=== Given information ===
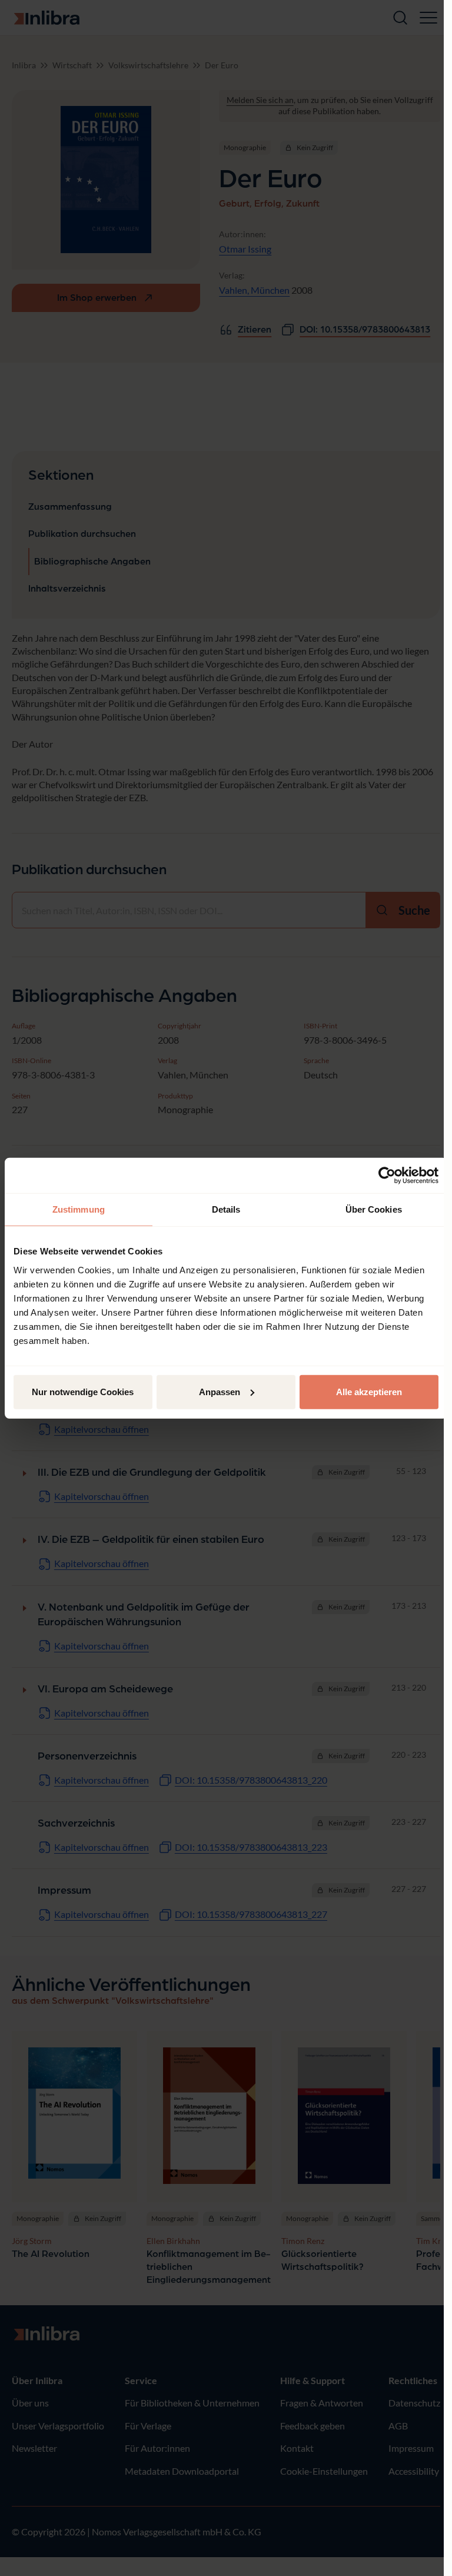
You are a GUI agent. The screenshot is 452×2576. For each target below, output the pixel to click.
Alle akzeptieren (369, 1391)
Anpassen (219, 1391)
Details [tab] (226, 1209)
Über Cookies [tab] (373, 1209)
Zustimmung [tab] (78, 1209)
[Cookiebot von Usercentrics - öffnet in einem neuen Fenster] (386, 1175)
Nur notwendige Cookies (83, 1391)
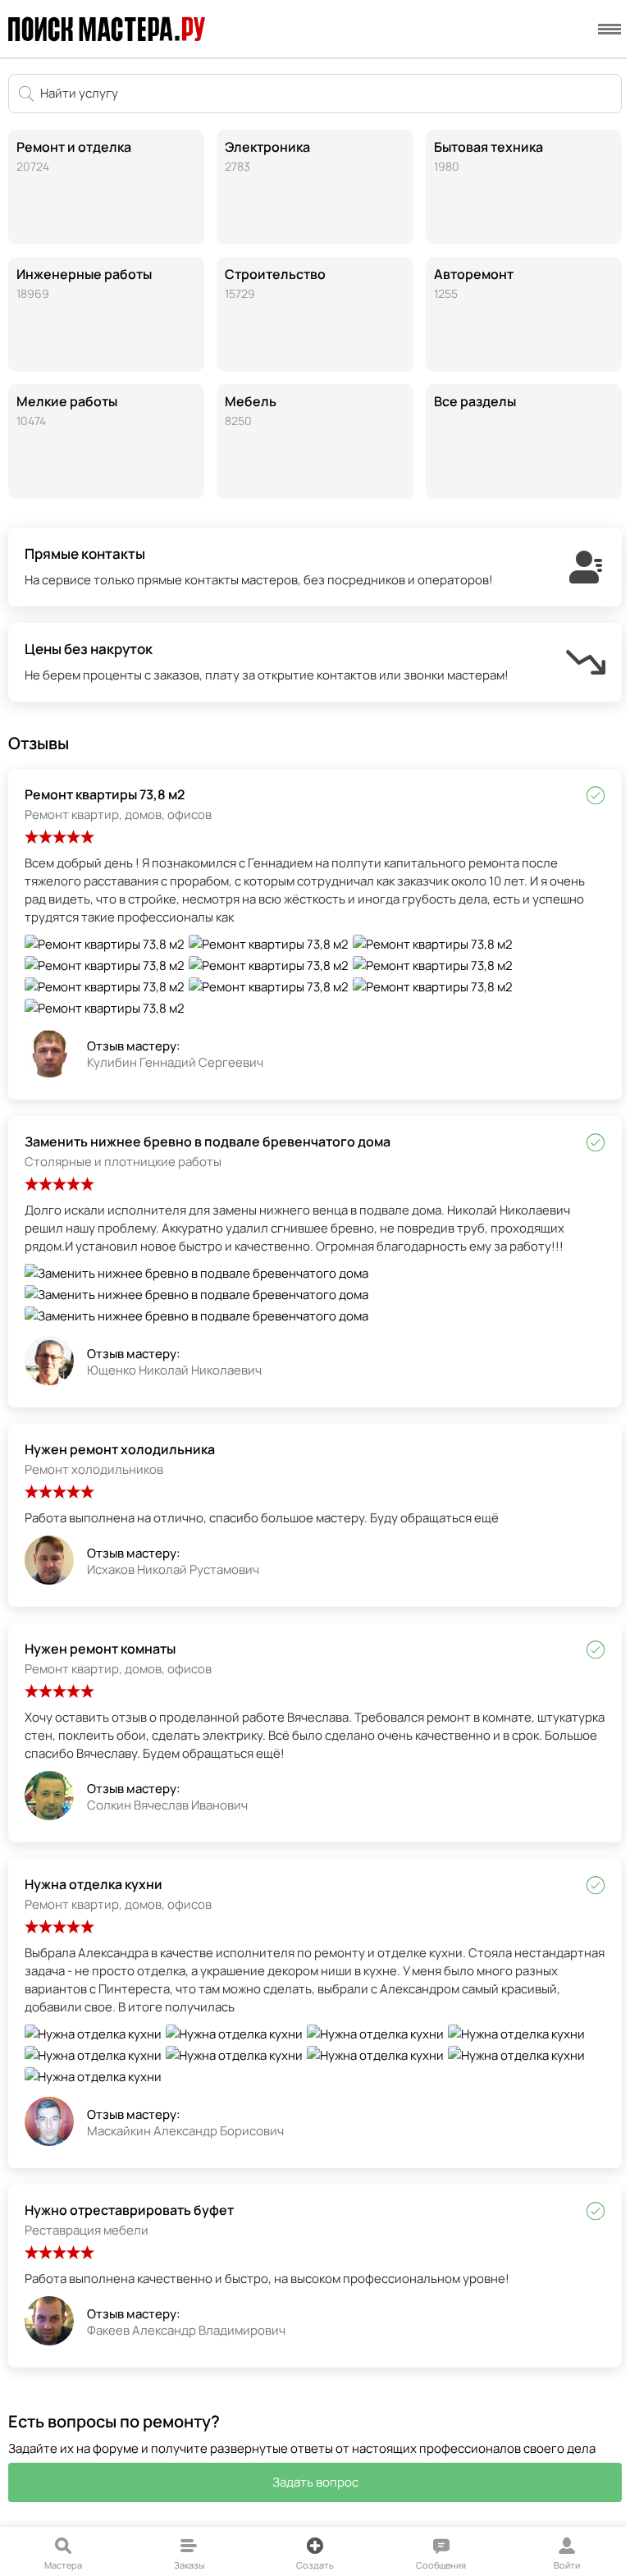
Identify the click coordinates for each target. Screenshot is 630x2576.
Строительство (275, 283)
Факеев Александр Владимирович (186, 2330)
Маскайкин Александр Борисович (185, 2130)
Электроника (267, 156)
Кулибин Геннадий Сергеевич (175, 1062)
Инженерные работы (84, 283)
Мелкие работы (66, 410)
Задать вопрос (315, 2482)
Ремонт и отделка (73, 156)
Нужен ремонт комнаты (100, 1649)
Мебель (250, 410)
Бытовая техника (488, 156)
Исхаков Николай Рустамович (173, 1569)
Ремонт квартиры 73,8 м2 (105, 794)
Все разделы (475, 401)
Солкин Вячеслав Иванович (167, 1805)
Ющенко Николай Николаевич (174, 1370)
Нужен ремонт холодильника (120, 1449)
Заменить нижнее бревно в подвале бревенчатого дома (207, 1141)
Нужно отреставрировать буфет (129, 2210)
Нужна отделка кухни (93, 1884)
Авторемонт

=== Exercise directions ===
Copy exactly the lines above, from the one containing "Мебель (250, 410)" through the very last line.

=== Output for this task ===
Мебель (250, 410)
Бытовая техника (488, 156)
Исхаков Николай Рустамович (173, 1569)
Ремонт квартиры 73,8 м2 (105, 794)
Все разделы (475, 401)
Солкин Вячеслав Иванович (167, 1805)
Ющенко Николай Николаевич (174, 1370)
Нужен ремонт холодильника (120, 1449)
Заменить нижнее бревно в подвале бревенчатого дома (207, 1141)
Нужно отреставрировать буфет (129, 2210)
Нужна отделка кухни (93, 1884)
Авторемонт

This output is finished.